(Data entries)
---

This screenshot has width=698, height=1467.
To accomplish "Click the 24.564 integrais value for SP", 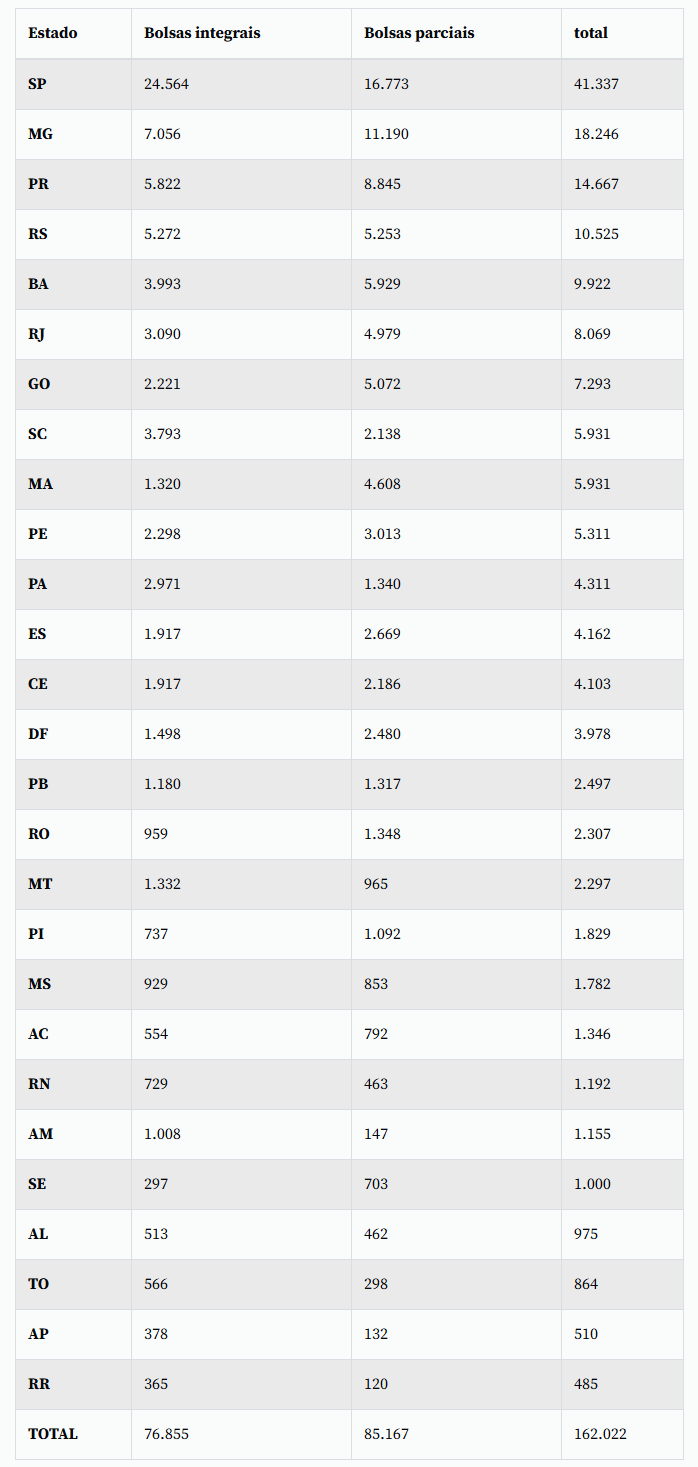I will pos(166,84).
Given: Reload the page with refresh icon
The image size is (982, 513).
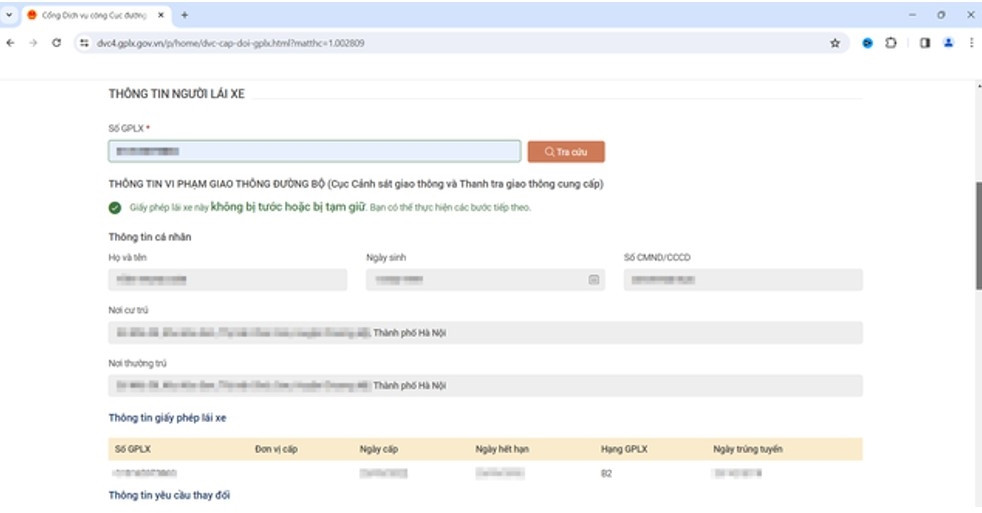Looking at the screenshot, I should point(57,44).
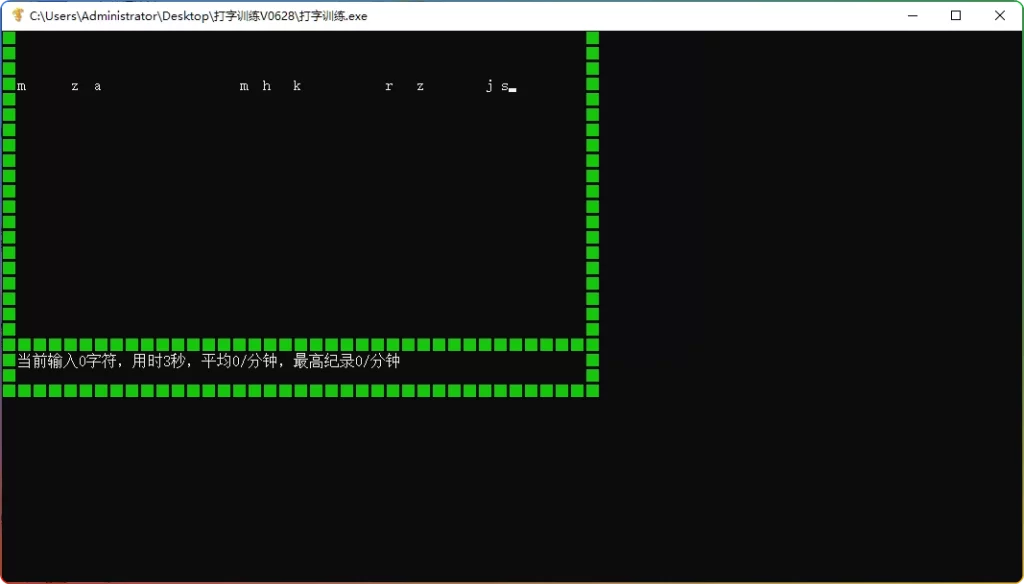Viewport: 1024px width, 584px height.
Task: Click the falling letter h in the middle
Action: (x=266, y=86)
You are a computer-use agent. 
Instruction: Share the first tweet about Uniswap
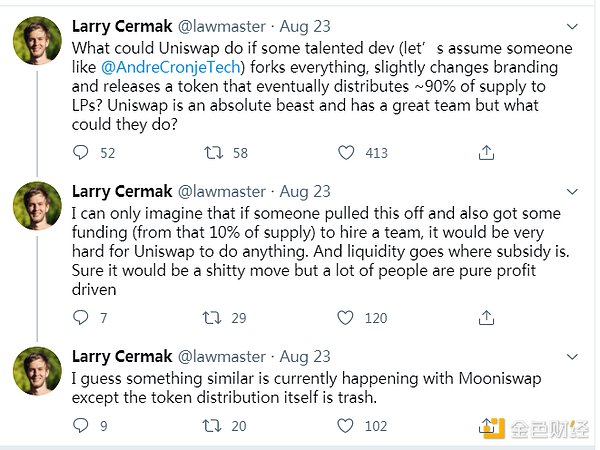(x=487, y=153)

---

◆ REQUIRED WORK
Pictures are to be left out; the answer must otherwise be exactly the lines from the one with "You are a computer-use agent." through the final line of the entries above, both included.

◆ EXPECTED ANSWER
You are a computer-use agent. 
Instruction: Share the first tweet about Uniswap
(x=487, y=153)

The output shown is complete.